IT's friend and on-call beach expert
Laurel Kellner took an off-season jaunt to the Virginia coast, and came back with sand between her toes and tips on the brain:

"Waking up in
Virginia Beach during the off-season you realize this: it's one of the best times to enjoy the place. Tourists? Few to none. Room rates? We found as low as $49 (plus tax) at the Best Western just a few blocks from the boardwalk. A spectacular sunrise over the sea enticed us to enjoy the morning merits of more than two miles of flat sandy beach—perfect for strolling and scoping surfers riding the early waves.

"
Heading north, we admired the Chesapeake Bay Bridge-Tunnel.

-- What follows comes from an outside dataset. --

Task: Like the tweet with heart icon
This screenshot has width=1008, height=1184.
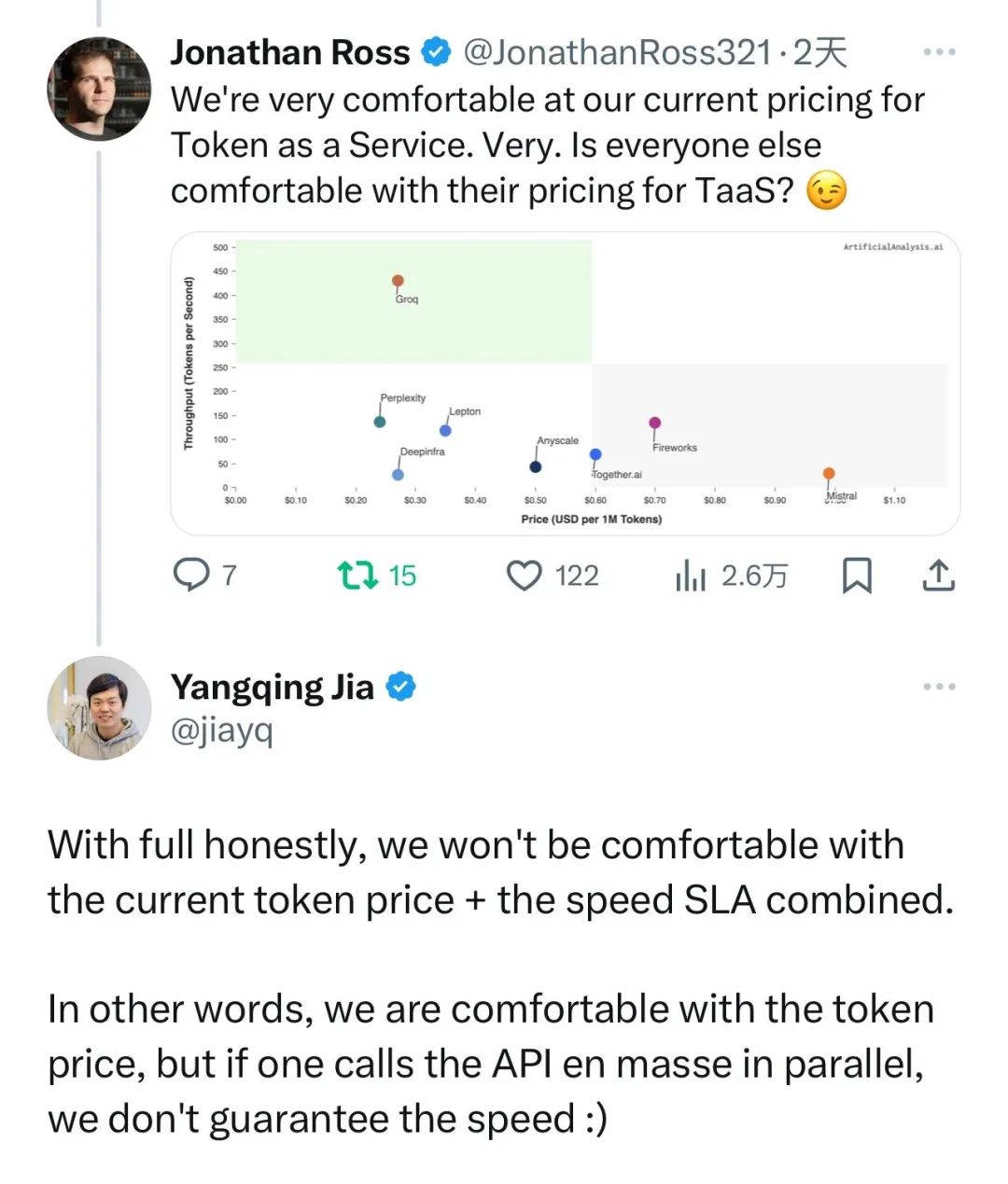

It's an engineering marvel at the mouth of the biggest bay in the U.S. The vehicle toll is a steep $12, but the singular view is worth it. Cruising over the glimmering water one second, you're under it the next. (Those with a fear of small spaces beware: The white tiles of the tunnel walls glint red reflections of rear car lights. The unnerving effect? A claustrophobic tunnel that looks as if it's caving in with the massive weight of the water over it.)

"Our first stop was the Eastern Shore of Virginia National Wildlife Refuge. We passed no one on the Butterfly Trail nor on our ascent to the WWII-era bunker. Stunning vistas of unspoiled marsh stretched out below. Over the background sound of the ocean, we heard twittering flocks of birds in flight. Surprisingly, the trees where some perched still held their colored leaves.

"Instead of taking the slower Route 600, we headed north on Highway 13—which still allows a chance to take in the scenery—then veered off on 184 to adorable Cape Charles. Two mermaids greeted us as we entered town on Randolph Street, which dead-ends at the beach. Startlingly clear water and light sand—peppered with oyster shells, sparkling rocks and bunches of seaweed—make the small beach a must-visit, especially with kids. Over the sandy spit perched a small pagoda, perfect for watching waves lap against the shore but protected from sun and wind. The 'small farmers market' recommended by the refuge ranger was indeed just that: two men sitting at a folding table in an empty parking lot, hawking a box of surprisingly sweet tangerines and some potatoes, three for a dollar.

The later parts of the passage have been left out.